Could you show all lines in the entries below that contain the string "agent"?
(Beginning of EXTRACTED MATERIAL)
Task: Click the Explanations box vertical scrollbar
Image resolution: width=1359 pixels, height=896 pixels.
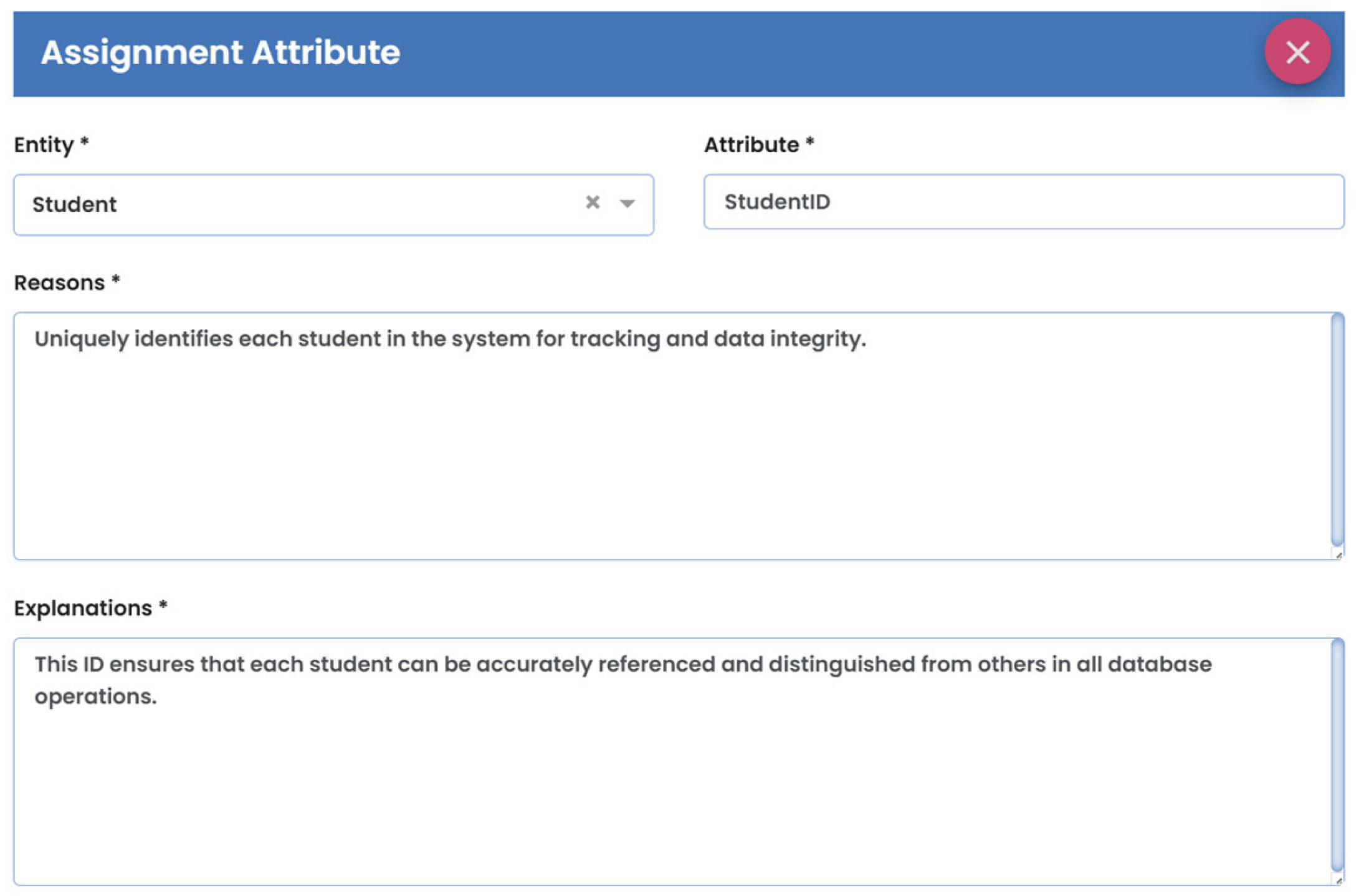Action: 1337,754
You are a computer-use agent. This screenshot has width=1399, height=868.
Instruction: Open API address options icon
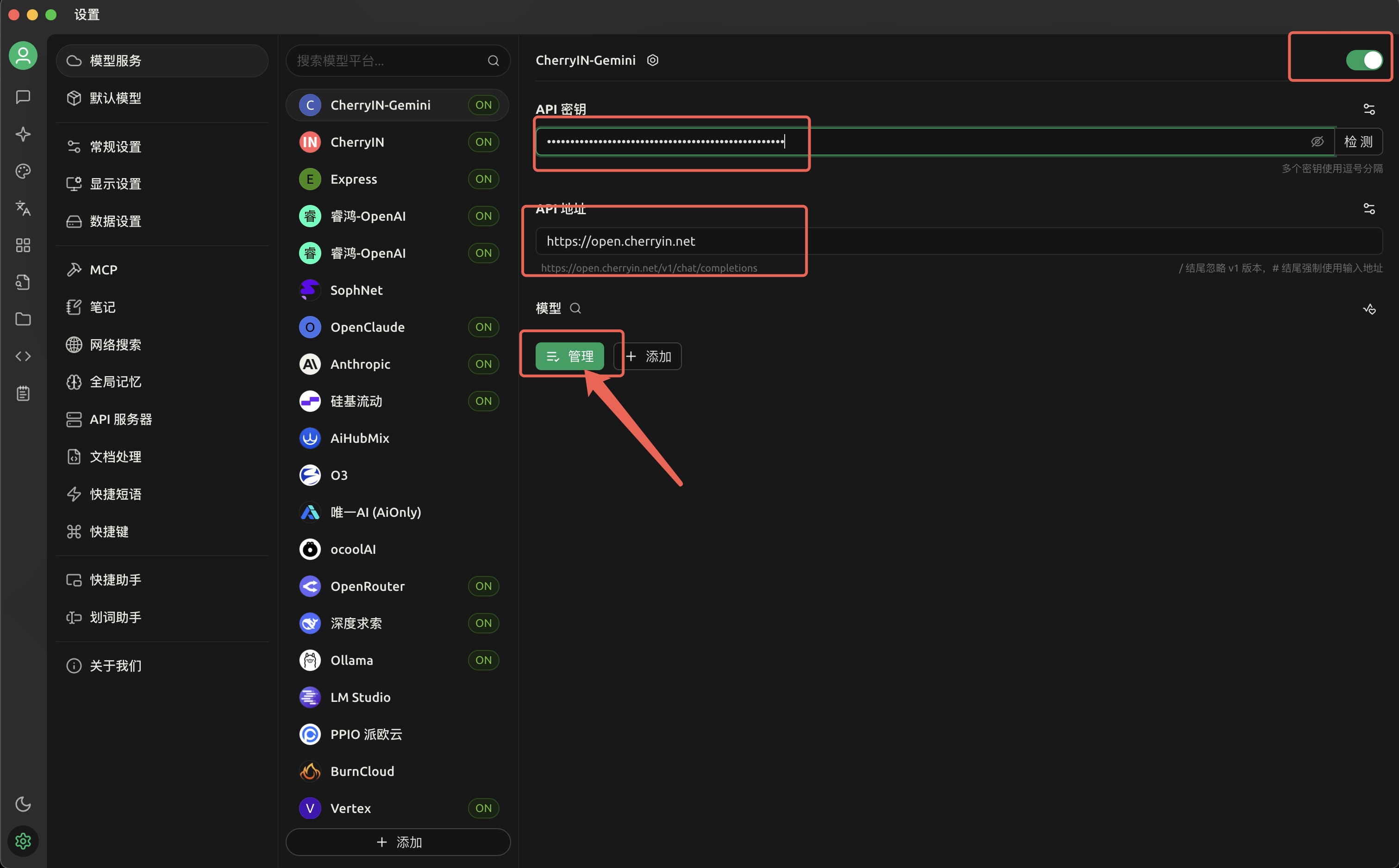click(x=1369, y=208)
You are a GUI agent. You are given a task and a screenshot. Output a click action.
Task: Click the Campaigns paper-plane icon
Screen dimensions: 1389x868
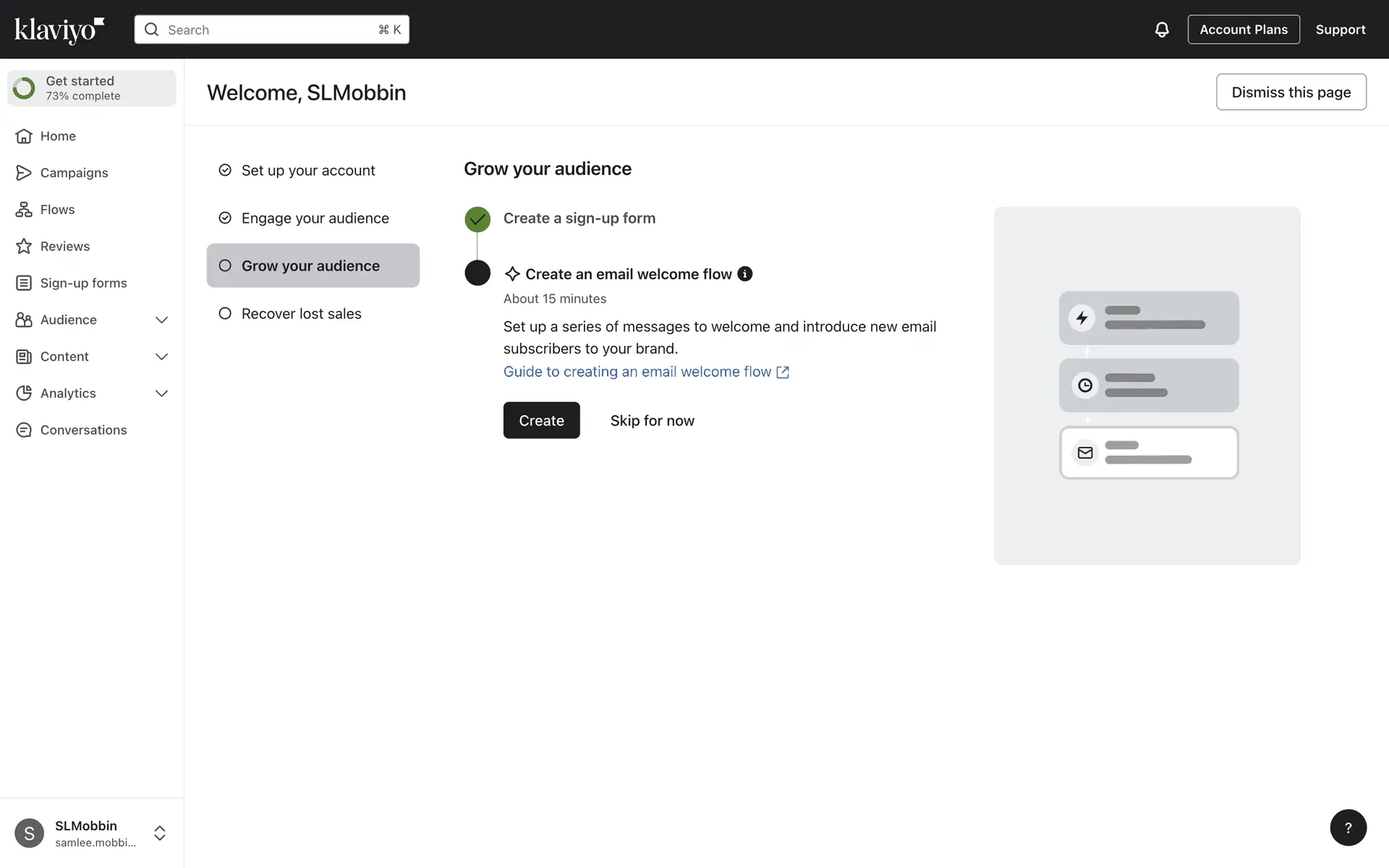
(End of EXTRACTED MATERIAL)
● **SOLUTION FOR THIS TASK**
You are a computer-use agent. This screenshot has width=1399, height=868.
You are a GUI agent. You are given a task and a screenshot. Output a click action.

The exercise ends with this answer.